You obviously went to some web site and collected a bunch of quotes which mean nothing out of context. I'm not sure what your points are supposed to be but let me try answering some:

1. Nasser amassed his troops on the Israeli border, kicked out UN peacekeeping forces and closed the Straits of Tiran to Israeli shipping. Before the Straits were closed, Israel said that closing them would be an act of war. That Egypt was clearly preparing for war is undeniable. Israel captured the West Bank after pleading with Jordan to stay out of the war. Nasser told Hussein that he was winning, that is why Jordan got involved.
2. There has been a bill, condemning the Armenian tragedy, in Congress for many years. It never comes up for a vote because Turkey is violently opposed to it. Passing the bill would damage relations with Turkey. It has nothing to do with Israel. Israel stays away from the Armenian issue for the same reason. To repeat, IT IS THE TURKS WHO DON'T WANT A DISCUSSION OF ARMENIA.
3. Benny Morris says that Israel did expel some Palestinians, but his criticism of Ben Gurion is that he didn't expel enough. When you have thugs trying to kill you, expulsion is the least extreme and best measure.
4. Zionists wanted more Jews in Israel. Color me not stunned.
5. In 1934, for example, Jabotinsky's Revisionist Party prepared a draft constitution for Jewish Palestine that put the Arab minority on an equal footing with its Jewish counterpart "throughout all sectors of the country's public life." The two communities were to share the state's duties, both military and civil service, and enjoy its prerogatives.

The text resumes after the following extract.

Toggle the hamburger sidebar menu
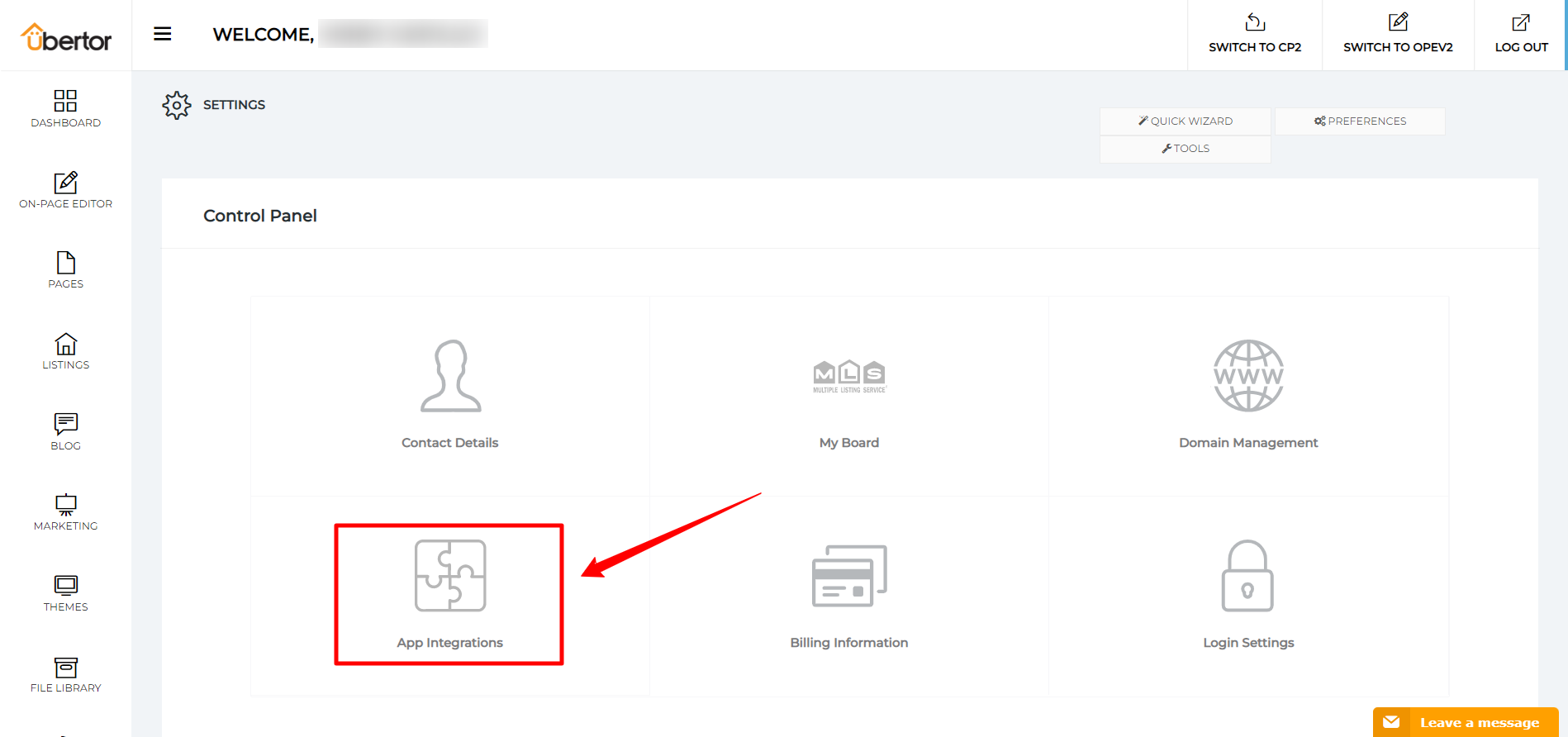The image size is (1568, 737). click(163, 34)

Jabotinsky proposed that Hebrew and Arabic should enjoy equal rights and that "in every cabinet where the prime minister is a Jew, the vice-premiership shall be offered to an Arab and vice versa.
6. Arabs started showing up in Palestine when Jews started coming. Read the Peel Commission records. It was the Jews who turned the swamps into orange groves.
7. You may be right that the Arabs will not accept Jews in Israel. That is too bad for them. If they choose to live in misery rather than cooperating with Israel and living better, then so be it.
Sam240 said…
Joseph,

Green Eagle is arguing that Israel has a moral right to take over the West Bank, the Gaza Strip, and the Golan Heights because the Arabs invaded Israel in 1967. Specifically, he compares them to the Nazis, holding that the aim of Nazi Germany was to Germanize or eradicate the population of Poland, Czechoslovakia, and the western portion of the Soviet Union. Therefore, just like it was right to kick 12 million Germans out of their homes after World War II, it is morally right to expel the Palestinians from their homelands.

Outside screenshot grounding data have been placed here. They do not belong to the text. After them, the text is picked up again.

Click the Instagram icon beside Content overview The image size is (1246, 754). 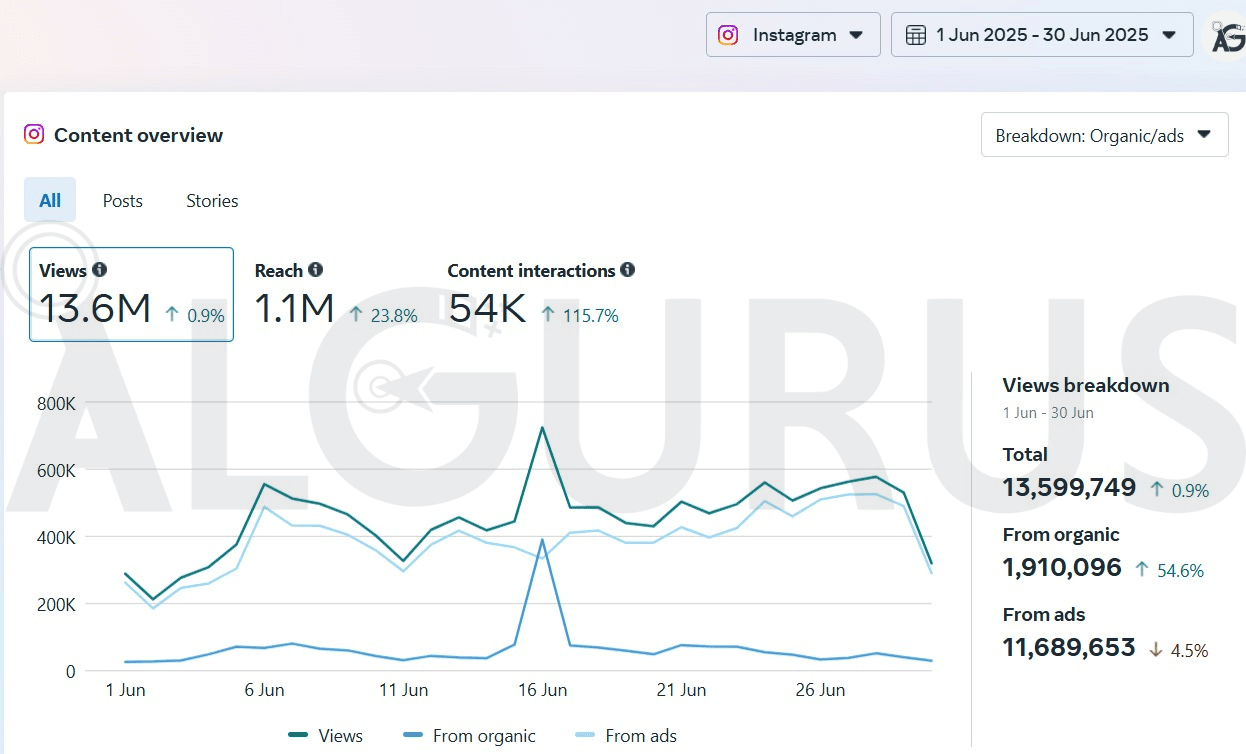(34, 135)
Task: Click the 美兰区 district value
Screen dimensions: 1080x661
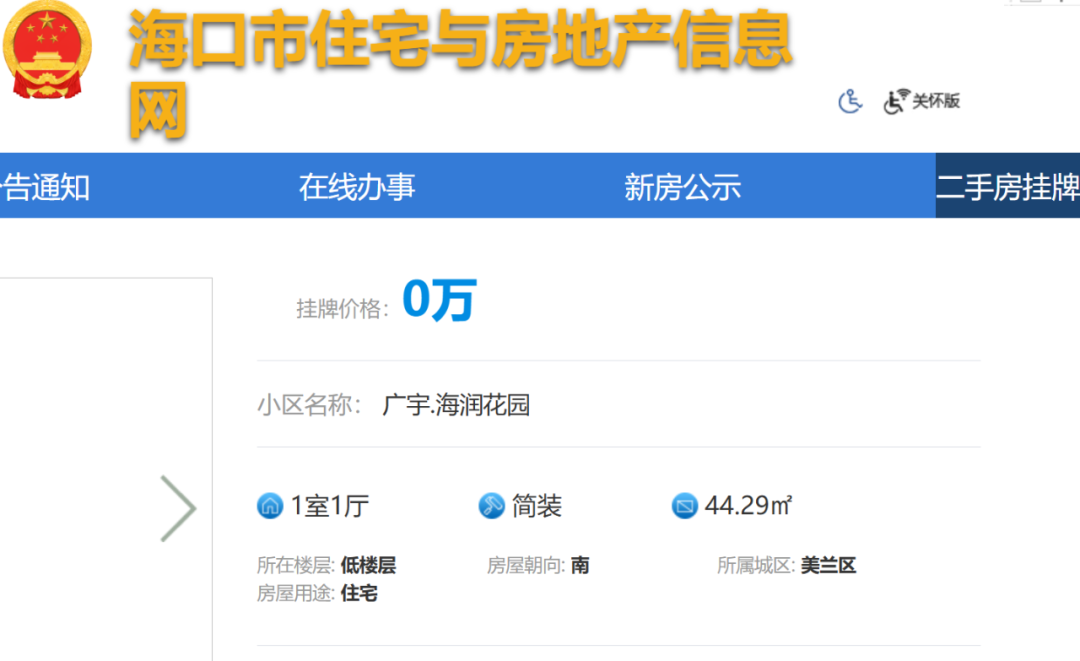Action: pos(828,566)
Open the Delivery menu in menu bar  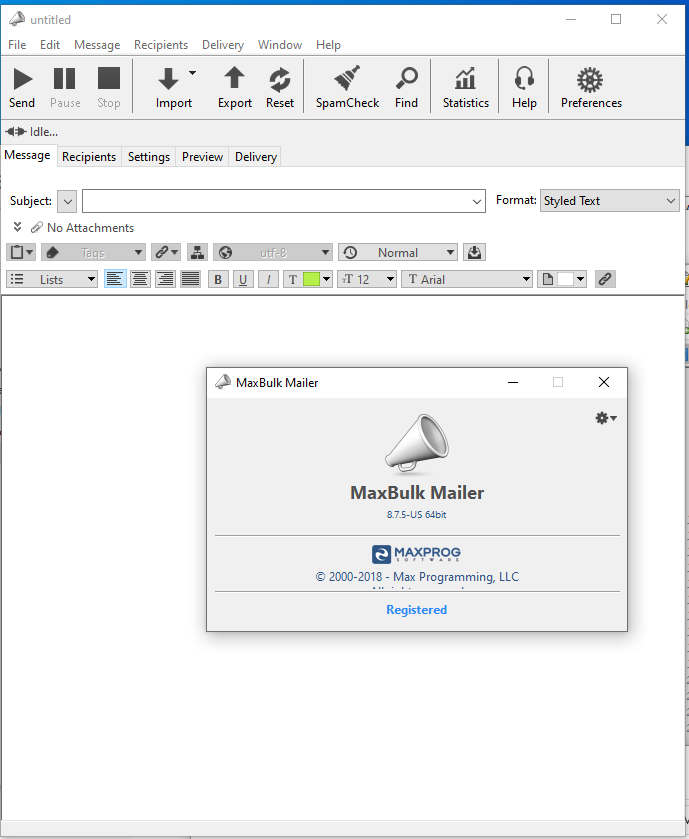tap(222, 45)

There are several problems with Green Eagle's argument. First, he neglects to mention that about 2.1 million people died in the above expulsion. The wikipedia article on the expulsion of Germans that he linked to give a range of possible deaths from 473,000 to 2.5 million. My number comes from Matthew White's “The Great Big Book of Horrible Things,” which covers the 100 deadliest man-made catastrophes of all time. [For the curious, the cut-off is 300,000 deaths, which applies to such events as the War of the Allies, the Crimean War, and Idi Amin.] With 4 million Palestinians in the West Bank and Gaza, a comparable death rate following Green Eagle's recommended actions would leave about 600,000 dead Palestinians. That put it in a tie for 67th place, with the Goguryeo-Sui Wars and the Sino-Dzungar War.

International law has, fortunately, changed since the expulsion of Germans, which means that the continued occupation of conquered land and the forced transfer of population are both illegal. This means that the aftermath of World War II cannot serve as precedent.

But what would the “Arabization” of Israel look like? Well, before 1882, when the first Zionists arrived in what was then Palestine, the area was largely Arab. According to Justin McCarthy, who has provided the best population estimates of Ottoman-era Palestine, there were 15011 Jews and a combined 411454 Muslims and Christians (mostly Arabs) in the area. The population was 3.5 percent Jewish.

The Arabs didn't have to make the area Arab, or engage in the eradication of population (through expulsion) to obtain an Arab majority. It was already there. The best comparison to Green Eagle's description of Nazi aims, pre-1950, would have been the Zionists, who wanted to Judaicize and/or eradicate the population. The Zionist program relied on expulsion of the native population rather than mass murder, but it was still criminal. (Would Green Eagle accept a “Christianization” program for the United States which relies on the expulsion of America's Jewish population? If not, then why accept what the Zionists were doing?) The Palestinians, like the Czechs and Slovaks and Poles, were faced with foreign invaders.

Then we have 1967, when, according to Green Eagle, Israel was attacked. The problem there is that the state of Israel started the 1967 War with an aerial attack on Egypt. How could it be a war of defense when Israel made the first strike? Even if international law had permitted an attacked nation to keep territories it gained, the war did not begin with an attack on Israel, and this ruins Green Eagle's argument.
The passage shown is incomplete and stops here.